Exercise:
Repeat verbatim, and only, the lines of the data below, beginning at the line that contains "Cancel schema editing" and stopping after the line that contains "The image size is (600, 600).".

Data shown:
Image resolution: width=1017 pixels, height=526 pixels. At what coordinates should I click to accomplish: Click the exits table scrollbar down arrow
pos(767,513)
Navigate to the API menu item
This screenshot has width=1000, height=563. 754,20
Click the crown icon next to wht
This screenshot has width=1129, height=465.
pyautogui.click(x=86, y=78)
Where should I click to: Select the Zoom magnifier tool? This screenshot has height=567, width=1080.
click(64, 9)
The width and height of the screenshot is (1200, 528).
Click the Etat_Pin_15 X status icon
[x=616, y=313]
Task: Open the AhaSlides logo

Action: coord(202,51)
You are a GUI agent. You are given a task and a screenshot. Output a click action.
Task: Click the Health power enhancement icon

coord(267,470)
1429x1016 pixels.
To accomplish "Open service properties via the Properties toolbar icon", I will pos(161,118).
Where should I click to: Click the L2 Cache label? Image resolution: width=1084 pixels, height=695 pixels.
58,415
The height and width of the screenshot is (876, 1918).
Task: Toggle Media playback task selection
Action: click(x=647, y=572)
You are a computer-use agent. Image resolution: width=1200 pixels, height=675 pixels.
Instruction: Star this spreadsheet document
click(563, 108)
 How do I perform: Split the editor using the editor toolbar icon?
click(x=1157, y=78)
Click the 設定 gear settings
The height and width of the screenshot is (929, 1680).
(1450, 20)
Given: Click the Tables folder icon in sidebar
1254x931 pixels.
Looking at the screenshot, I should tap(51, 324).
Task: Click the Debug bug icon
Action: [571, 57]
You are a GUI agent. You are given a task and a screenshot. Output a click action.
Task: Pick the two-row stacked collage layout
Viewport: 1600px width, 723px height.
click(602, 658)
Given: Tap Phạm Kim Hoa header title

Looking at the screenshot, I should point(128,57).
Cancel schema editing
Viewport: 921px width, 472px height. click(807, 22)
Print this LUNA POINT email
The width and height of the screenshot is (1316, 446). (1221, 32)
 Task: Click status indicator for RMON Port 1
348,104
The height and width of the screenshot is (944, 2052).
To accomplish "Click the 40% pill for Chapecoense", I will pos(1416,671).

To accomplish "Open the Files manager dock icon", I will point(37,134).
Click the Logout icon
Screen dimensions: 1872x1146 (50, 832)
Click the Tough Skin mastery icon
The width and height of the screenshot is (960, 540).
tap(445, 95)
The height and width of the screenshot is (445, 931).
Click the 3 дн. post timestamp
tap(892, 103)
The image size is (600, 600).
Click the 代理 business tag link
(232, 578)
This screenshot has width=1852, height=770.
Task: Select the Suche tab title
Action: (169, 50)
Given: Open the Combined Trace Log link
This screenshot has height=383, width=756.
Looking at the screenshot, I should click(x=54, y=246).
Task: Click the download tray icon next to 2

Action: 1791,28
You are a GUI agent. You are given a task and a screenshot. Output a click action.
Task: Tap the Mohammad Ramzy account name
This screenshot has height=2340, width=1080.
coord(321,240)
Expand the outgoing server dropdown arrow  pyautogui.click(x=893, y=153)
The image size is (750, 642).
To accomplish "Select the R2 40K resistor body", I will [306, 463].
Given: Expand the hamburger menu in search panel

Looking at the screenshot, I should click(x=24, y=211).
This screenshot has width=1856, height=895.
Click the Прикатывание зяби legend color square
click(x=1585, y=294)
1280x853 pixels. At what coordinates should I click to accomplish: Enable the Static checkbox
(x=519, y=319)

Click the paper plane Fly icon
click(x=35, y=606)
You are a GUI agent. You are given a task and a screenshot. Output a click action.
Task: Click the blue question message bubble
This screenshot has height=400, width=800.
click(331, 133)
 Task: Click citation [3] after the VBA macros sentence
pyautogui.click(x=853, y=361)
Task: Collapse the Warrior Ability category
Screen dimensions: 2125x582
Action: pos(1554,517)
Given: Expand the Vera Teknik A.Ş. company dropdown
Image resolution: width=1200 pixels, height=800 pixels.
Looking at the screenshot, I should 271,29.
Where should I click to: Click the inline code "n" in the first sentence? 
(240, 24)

Solution:
Cancel schema editing
Viewport: 921px width, 472px height. click(807, 22)
Print this LUNA POINT email
The width and height of the screenshot is (1316, 446). (1221, 32)
 Task: Click status indicator for RMON Port 1
348,104
The height and width of the screenshot is (944, 2052).
To accomplish "Click the 40% pill for Chapecoense", I will pos(1416,671).

To accomplish "Open the Files manager dock icon", I will point(37,134).
Click the Logout icon
Screen dimensions: 1872x1146 (50, 832)
Click the Tough Skin mastery icon
The width and height of the screenshot is (960, 540).
tap(445, 95)
The height and width of the screenshot is (445, 931).
Click the 3 дн. post timestamp
tap(892, 103)
The image size is (600, 600).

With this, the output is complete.